Extracted text
____________________
Specified Skilled Worker Visa – Door to Japan

Specified Skilled Worker Visa - Door to Japan

The Specified Skilled Worker Visa is an opportunity for many foreigners who want to work in Japan. But currently, it can be hard to find information about requirements, tests, and the process.

This article addresses this issue by giving you an overview of what you need to know and where to get up-to-date information.

What is the Specified Skilled Worker Visa

The Specified Skilled Worker Visa (Japanese: 特定技能, とくていぎのう) has made working in Japan easier than ever before. The visa was created to make it easier for foreigners to work in the 14 industries hit the strongest by Japan’s growing labor shortage.

What makes it so different from other work visas is that the education requirements have been dropped. This opens the door to many who were previously unable to get Japanese work visas for the simple reason of not having graduated from university.

Additionally, Japanese language requirements for positions under the visa are also lower than usual.

Can you get the Specified Skilled Worker Visa?

Requirements

To get the Specified Skilled Worker Visa you need to first find a job or a supporting organization and then pass a Japanese language test as well as an industry-specific skills exam to show that you are ready to work!

✔ Support from “Accepting Organization” or “Registered Supporting Organization”
✔ Minimum required Japanese level (test)
✔ Experience in relevant industry (test)
✔ Over 18 years of age

No need for:
✖ University degree
✖ Business level Japanese

Nationality

The Specified Skilled Worker Visa is in theory available to candidates of all nationalities. In practice, there are two exceptions to this rule.
____________________
Provided data

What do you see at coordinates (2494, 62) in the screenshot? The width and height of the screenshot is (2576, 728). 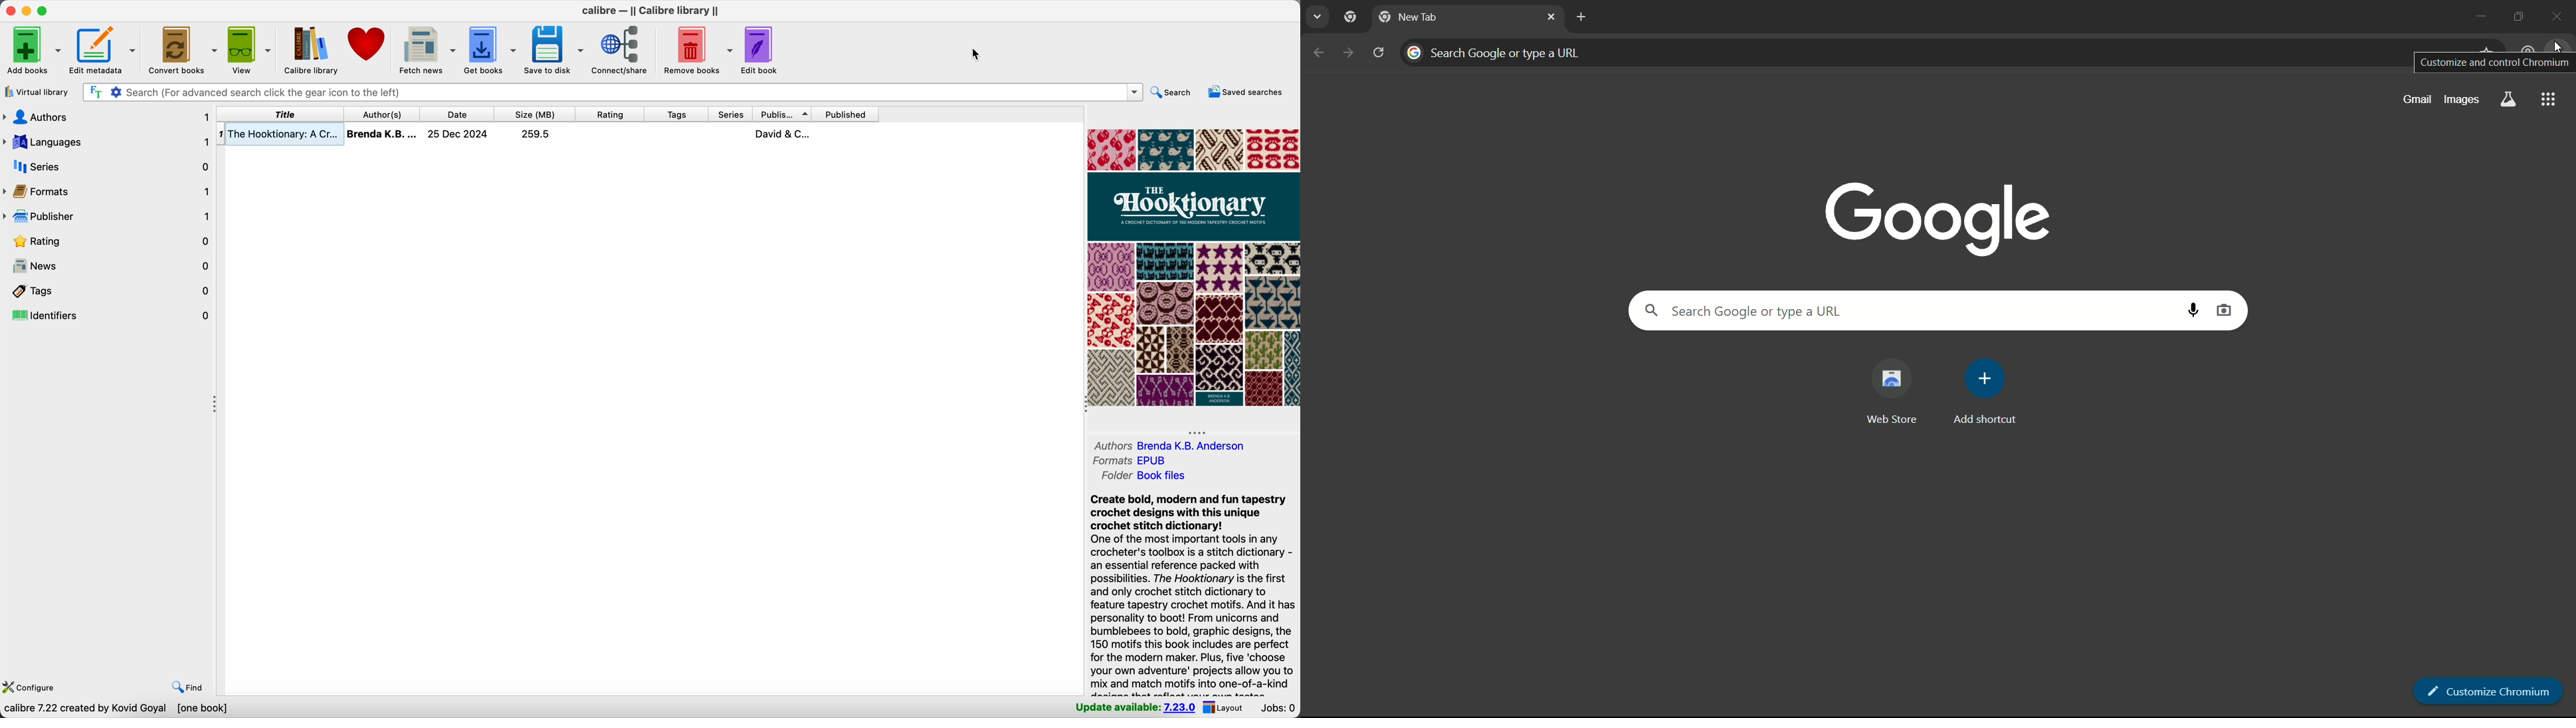 I see `customize and control chromium pop up` at bounding box center [2494, 62].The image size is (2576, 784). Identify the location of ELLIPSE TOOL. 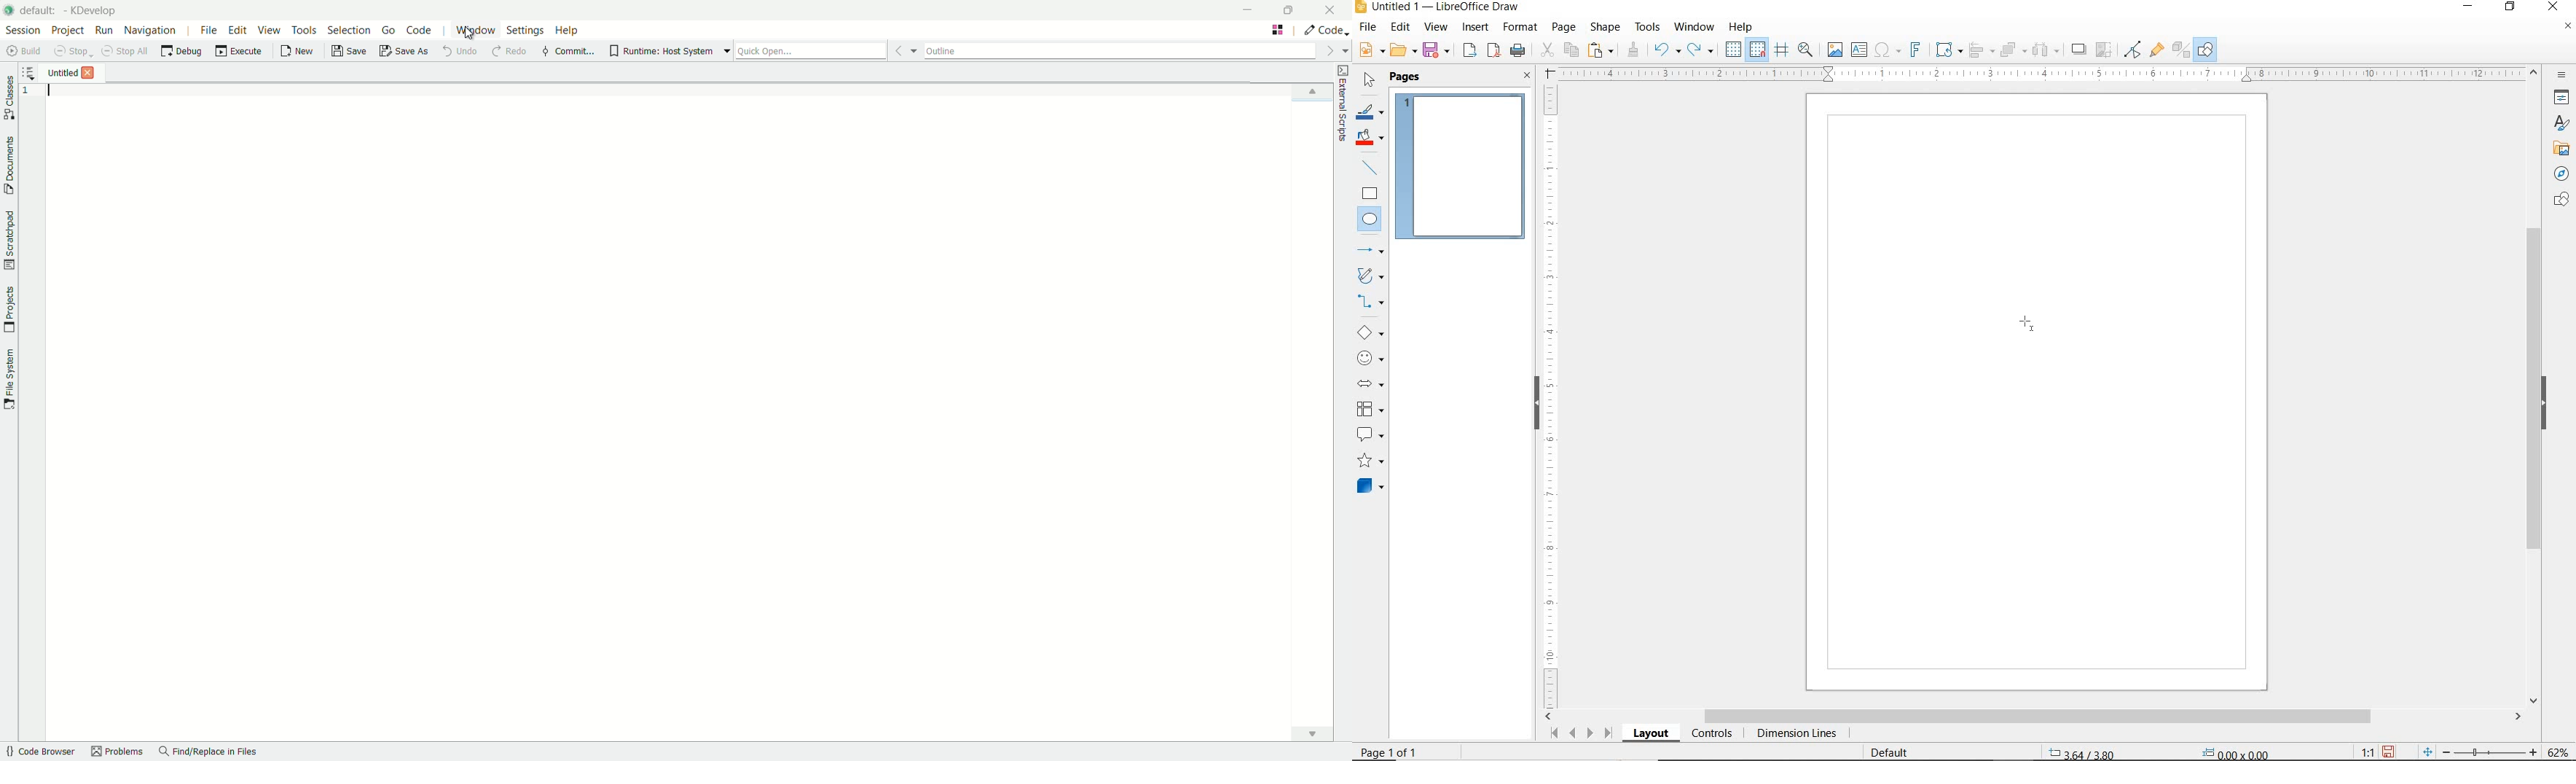
(2027, 323).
____________________
Required actions
**a)** List every requirement that the Specified Skilled Worker Visa article marks with a check mark.
**b)** According to the Specified Skilled Worker Visa article, how many industries was the visa created for?
**c)** Carry on the Specified Skilled Worker Visa article from its last sentence.
The material after the visa article is separate from it.

Answers to the exercises
**a)**
- Support from "Accepting Organization" or "Registered Supporting Organization"
- Minimum required Japanese level (test)
- Experience in relevant industry (test)
- Over 18 years of age

**b)** 14 industries.

**c)**
Bilateral Agreements: Japan has bilateral agreements with a number of partner countries from where they expect many candidates.
As a result, the application process may go smoother for nationals from the following countries: Vietnam, Philippines, Cambodia, Indonesia, Thai, Myanmar, Nepal, Mongolia, Bangladesh [link].

The bilateral agreements are meant to prevent abuse of the system as has previously happened under the Technical Intern visa an also allows skills and Japanese tests to be held directly in the partner countries.

Excluded Countries: Japan reserves the right to exclude nationals from certain countries from being able to apply for the Specified Skilled Worker visa.
At the time of writing excluded countries are Iran and Turkey.

The reasoning being that with nationals of unstable countries it cannot be guaranteed that they will (be able to) return to their home country and leave Japan after their period of stay runs out.

Specified Skilled Worker Visa Type 1 and 2

Now, it is actually not just one visa that was launched in spring 2019 but two visas.

The specified Skilled Worker Visa comes as Type 1 and Type 2. International workers coming to Japan under Specified Skilled Worker Visa will start with a Type 1 visa.
The difference between the type 1 and type 2 visa is that the type 2 visa requires more work experience and a higher skill set from the candidate and in return offers holders better visa conditions.

When the Specified Skilled Worker visas were first announced it seemed as if everyone type 1 visa holder would have the chance to apply for a type 2 visa, after their stay but currently the type 2 visa is only available for two industries, whereas employees in other industries are asked to leave the country after their maximum period of stay is up.

The two exceptions are employees in the construction or the Shipbuilding/Ship Machinery industry. Candidates of both industries have the opportunity to receive a Type 2 visa if they pass additional skills tests.

Specified Skilled Worker Type 1 Type 2
Period of Stay 1 year, 4 or 6 months 1 or 3 years, 6 months
Skills Test Yes Yes
Japanese Test Yes No
Renewable Yes, up to 5 years Yes, without limitations
Bring Family Members No Yes
Permanent Residence No Yes

Which industries are covered?

Over the next 5 years, Japan expects to welcome over 300,000 new foreign workers under the Specified Skilled Worker Visa.
Below you can find an overview of the relevant industries and the expected intake of foreign employees over the next 5 years.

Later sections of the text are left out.